Traditional encryption methods are not enough to secure data in the era of quantum machines; instead, new quantum-safe protection methods (PQC, Post-Quantum Cryptography) are needed. VTT's PQC Finland research project studied these methods and their standardisation and deployment worldwide. The project also developed Finnish cryptography expertise, networking and preparedness for the age of quantum machines.

Quantum-safe methods already exist – implementation is a huge undertaking

The first quantum-safe encryption methods are already moving towards standardisation. Lattice-based encryption and signature methods are clearly better than their competitors, and the best ones have already been selected for standardisation. So far, there is no known quantum algorithm that could solve lattice problems faster than a classic computer. The introduction of new encryption methods requires planning, and attention must be paid to their selection.
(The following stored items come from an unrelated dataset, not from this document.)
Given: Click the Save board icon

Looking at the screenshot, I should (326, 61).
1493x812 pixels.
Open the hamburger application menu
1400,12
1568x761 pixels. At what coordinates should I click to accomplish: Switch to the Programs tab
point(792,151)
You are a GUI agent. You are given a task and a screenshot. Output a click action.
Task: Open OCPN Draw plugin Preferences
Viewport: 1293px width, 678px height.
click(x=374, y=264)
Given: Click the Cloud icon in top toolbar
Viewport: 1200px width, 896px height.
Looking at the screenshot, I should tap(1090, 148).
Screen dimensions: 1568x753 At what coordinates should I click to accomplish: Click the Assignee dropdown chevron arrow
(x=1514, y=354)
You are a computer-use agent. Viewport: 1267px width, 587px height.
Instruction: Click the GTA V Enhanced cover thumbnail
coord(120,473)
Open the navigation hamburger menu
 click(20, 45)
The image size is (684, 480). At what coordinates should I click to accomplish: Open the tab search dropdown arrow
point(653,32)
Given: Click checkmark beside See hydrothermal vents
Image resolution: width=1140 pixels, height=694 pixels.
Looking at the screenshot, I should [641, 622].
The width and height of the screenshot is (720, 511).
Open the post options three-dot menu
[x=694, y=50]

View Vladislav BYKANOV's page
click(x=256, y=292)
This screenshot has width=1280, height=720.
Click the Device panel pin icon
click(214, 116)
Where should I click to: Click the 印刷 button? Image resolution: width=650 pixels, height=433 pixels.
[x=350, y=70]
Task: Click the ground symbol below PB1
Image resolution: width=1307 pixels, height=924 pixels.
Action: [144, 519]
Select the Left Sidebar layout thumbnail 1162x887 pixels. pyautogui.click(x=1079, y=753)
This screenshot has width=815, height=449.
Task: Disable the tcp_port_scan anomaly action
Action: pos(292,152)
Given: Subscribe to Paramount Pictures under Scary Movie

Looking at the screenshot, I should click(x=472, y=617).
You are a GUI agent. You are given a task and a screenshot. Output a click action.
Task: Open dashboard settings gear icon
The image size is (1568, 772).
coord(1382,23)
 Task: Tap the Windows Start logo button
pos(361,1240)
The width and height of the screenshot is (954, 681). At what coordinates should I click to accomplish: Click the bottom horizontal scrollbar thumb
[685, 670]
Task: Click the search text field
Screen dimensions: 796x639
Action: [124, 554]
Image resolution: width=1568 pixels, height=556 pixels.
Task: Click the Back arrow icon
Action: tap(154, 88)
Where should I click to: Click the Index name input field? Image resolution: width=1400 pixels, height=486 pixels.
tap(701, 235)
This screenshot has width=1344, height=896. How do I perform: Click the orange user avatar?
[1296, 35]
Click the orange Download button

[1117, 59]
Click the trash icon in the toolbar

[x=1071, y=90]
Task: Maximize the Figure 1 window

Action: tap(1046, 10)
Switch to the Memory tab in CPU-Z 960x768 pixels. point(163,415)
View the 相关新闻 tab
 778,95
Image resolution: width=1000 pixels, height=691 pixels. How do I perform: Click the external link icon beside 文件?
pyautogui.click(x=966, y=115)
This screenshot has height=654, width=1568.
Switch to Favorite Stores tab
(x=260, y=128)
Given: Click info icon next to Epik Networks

These methods also require further research, and some of them have been found to have serious weaknesses. 

"Upgrading old systems to quantum security is a huge undertaking that takes time. Both public and private organisations must prepare for this transition by taking care of the agility of their systems and the training of their key personnel," says Senior Scientist Visa Vallivaara from VTT, the Project Manager of the PQC Finland research project.

Another challenge is that many organisations have a duty to protect data for decades. Thus new algorithms must be introduced alongside traditional methods before the PQC algorithms are standardised. Some of the new encryption methods are better suited to hybrid solutions than others.

Finland is a forerunner in quantum security – the cryptographic products industry has a large market potential

Finland is currently at the forefront of the development of both quantum technologies and quantum-safe cryptography. In order to maintain its position, it is important for Finland to invest in competence in quantum-safe encryption methods. Well-educated experts are needed both for research and product development in the field and for the implementation of new technologies.

"Increased awareness of the importance of cyber security in protecting information systems has especially increased the interest of customers operating in security-critical industries to have PQC methods as part of their product offering," says Tatu Männistö, Senior Director of Technology of Cyber Security at Insta Advance Oy.

The Finnish cryptographic products industry has significant market potential both in the markets for EU approved government products and in the NATO market. The development of government products is a very closed and protected market, in which success requires close cooperation with the security authorities. The implementation security of cryptographic products also plays a big role, and Finland must continue to invest in its research and development. 

Policy Brief was implemented as part of the PQC Finland research project 2020–2022. The project was funded by Business Finland's Digital Trust programme.